- **WHAT YOU HAVE TO DO**
Recast every line of the entries below as a two-column Markdown table headed Row and Line, with each non-blank line numbered in sequence and blank lines omitted.

────

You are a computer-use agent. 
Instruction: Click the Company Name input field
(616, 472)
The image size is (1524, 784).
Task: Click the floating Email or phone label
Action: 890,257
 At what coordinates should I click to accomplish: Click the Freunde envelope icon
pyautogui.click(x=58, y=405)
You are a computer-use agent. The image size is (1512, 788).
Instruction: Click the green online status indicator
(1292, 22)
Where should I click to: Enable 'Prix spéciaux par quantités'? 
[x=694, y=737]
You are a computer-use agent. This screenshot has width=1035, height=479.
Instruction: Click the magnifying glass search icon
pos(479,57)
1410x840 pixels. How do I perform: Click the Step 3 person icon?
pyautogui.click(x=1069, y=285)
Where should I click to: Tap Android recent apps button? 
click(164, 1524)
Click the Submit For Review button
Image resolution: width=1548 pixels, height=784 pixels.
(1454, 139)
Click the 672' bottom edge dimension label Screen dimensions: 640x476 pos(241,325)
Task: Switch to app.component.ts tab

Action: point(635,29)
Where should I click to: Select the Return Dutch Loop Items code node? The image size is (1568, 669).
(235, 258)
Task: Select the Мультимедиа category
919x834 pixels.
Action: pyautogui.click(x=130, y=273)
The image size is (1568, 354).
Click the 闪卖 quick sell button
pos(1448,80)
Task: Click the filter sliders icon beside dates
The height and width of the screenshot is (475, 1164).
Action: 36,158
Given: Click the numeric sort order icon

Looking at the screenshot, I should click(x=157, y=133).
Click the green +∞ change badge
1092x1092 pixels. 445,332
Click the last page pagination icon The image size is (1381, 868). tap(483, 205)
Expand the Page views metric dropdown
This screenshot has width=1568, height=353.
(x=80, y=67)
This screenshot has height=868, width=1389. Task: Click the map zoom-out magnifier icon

────

- **EXPECTED ANSWER**
| Row | Line |
|---|---|
| 1 | You are a computer-use agent.  |
| 2 | Instruction: Click the Company Name input field |
| 3 | (616, 472) |
| 4 | The image size is (1524, 784). |
| 5 | Task: Click the floating Email or phone label |
| 6 | Action: 890,257 |
| 7 |  At what coordinates should I click to accomplish: Click the Freunde envelope icon |
| 8 | pyautogui.click(x=58, y=405) |
| 9 | You are a computer-use agent. The image size is (1512, 788). |
| 10 | Instruction: Click the green online status indicator |
| 11 | (1292, 22) |
| 12 | Where should I click to: Enable 'Prix spéciaux par quantités'?  |
| 13 | [x=694, y=737] |
| 14 | You are a computer-use agent. This screenshot has width=1035, height=479. |
| 15 | Instruction: Click the magnifying glass search icon |
| 16 | pos(479,57) |
| 17 | 1410x840 pixels. How do I perform: Click the Step 3 person icon? |
| 18 | pyautogui.click(x=1069, y=285) |
| 19 | Where should I click to: Tap Android recent apps button?  |
| 20 | click(164, 1524) |
| 21 | Click the Submit For Review button |
| 22 | Image resolution: width=1548 pixels, height=784 pixels. |
| 23 | (1454, 139) |
| 24 | Click the 672' bottom edge dimension label Screen dimensions: 640x476 pos(241,325) |
| 25 | Task: Switch to app.component.ts tab |
| 26 | Action: point(635,29) |
| 27 | Where should I click to: Select the Return Dutch Loop Items code node? The image size is (1568, 669). |
| 28 | (235, 258) |
| 29 | Task: Select the Мультимедиа category |
| 30 | 919x834 pixels. |
| 31 | Action: pyautogui.click(x=130, y=273) |
| 32 | The image size is (1568, 354). |
| 33 | Click the 闪卖 quick sell button |
| 34 | pos(1448,80) |
| 35 | Task: Click the filter sliders icon beside dates |
| 36 | The height and width of the screenshot is (475, 1164). |
| 37 | Action: 36,158 |
| 38 | Given: Click the numeric sort order icon |
| 39 | Looking at the screenshot, I should click(x=157, y=133). |
| 40 | Click the green +∞ change badge |
| 41 | 1092x1092 pixels. 445,332 |
| 42 | Click the last page pagination icon The image size is (1381, 868). tap(483, 205) |
| 43 | Expand the Page views metric dropdown |
| 44 | This screenshot has width=1568, height=353. |
| 45 | (x=80, y=67) |
| 46 | This screenshot has height=868, width=1389. Task: Click the map zoom-out magnifier icon |